Since 1978 the region has increased the number of elderly persons receiving home help from 7,000 to 10,000. I do not regard that as excessive and unreasonable. It is a proper and defensible increase. Indeed, the provision of home helps for 10,000 elderly people does not meet the need that exists in the region, which I know at first hand.

Irrespective of whether Conservative Members share my view that the level of service that I have described is not excessive but reasonable and right and proper, the question that they have to ask themselves is whether it is legitimate for the Government majority in the House of Commons to decide what the level of provision should be in the Lothian region. That is what we are debating.
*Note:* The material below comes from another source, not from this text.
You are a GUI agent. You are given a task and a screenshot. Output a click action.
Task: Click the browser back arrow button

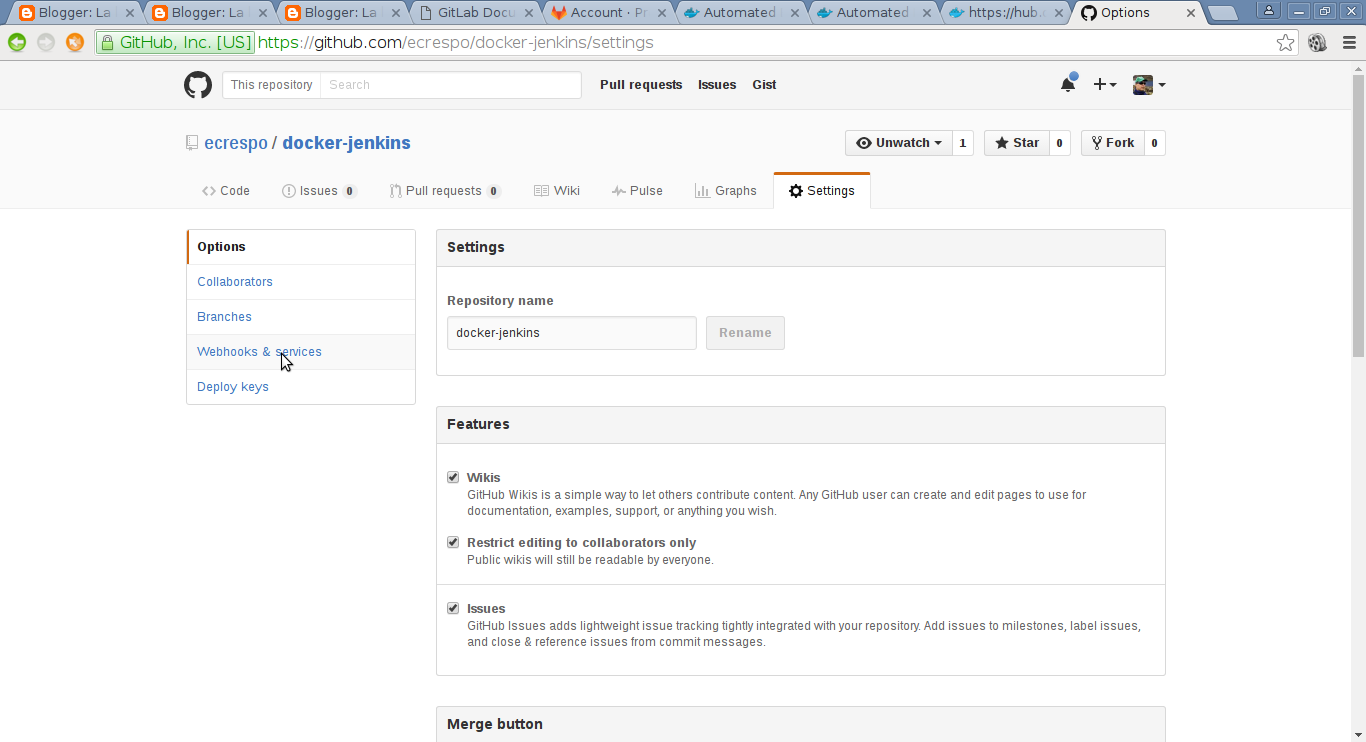pos(17,43)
The Secretary of State argued that all previous Governments had taken a view on local authority expenditure. That is true. It is also true that all previous Governments have used their rate support grant powers to try to influence the level of local authority expenditure. That right of the Government is not at issue. Governments raise the rate support grant and they pay it. Therefore, they have a right to decide the level of that grant. That right is not questioned by the Opposition. As I have said, it is a right that is not at issue. The Government have already reduced the RSG for the Lothian region. It is already receiving £20 million less in RSG than should be made available to it on any reasonable assumption. We are debating a separate and additional reduction of £47 million in the rate-borne expenditure of Lothian region.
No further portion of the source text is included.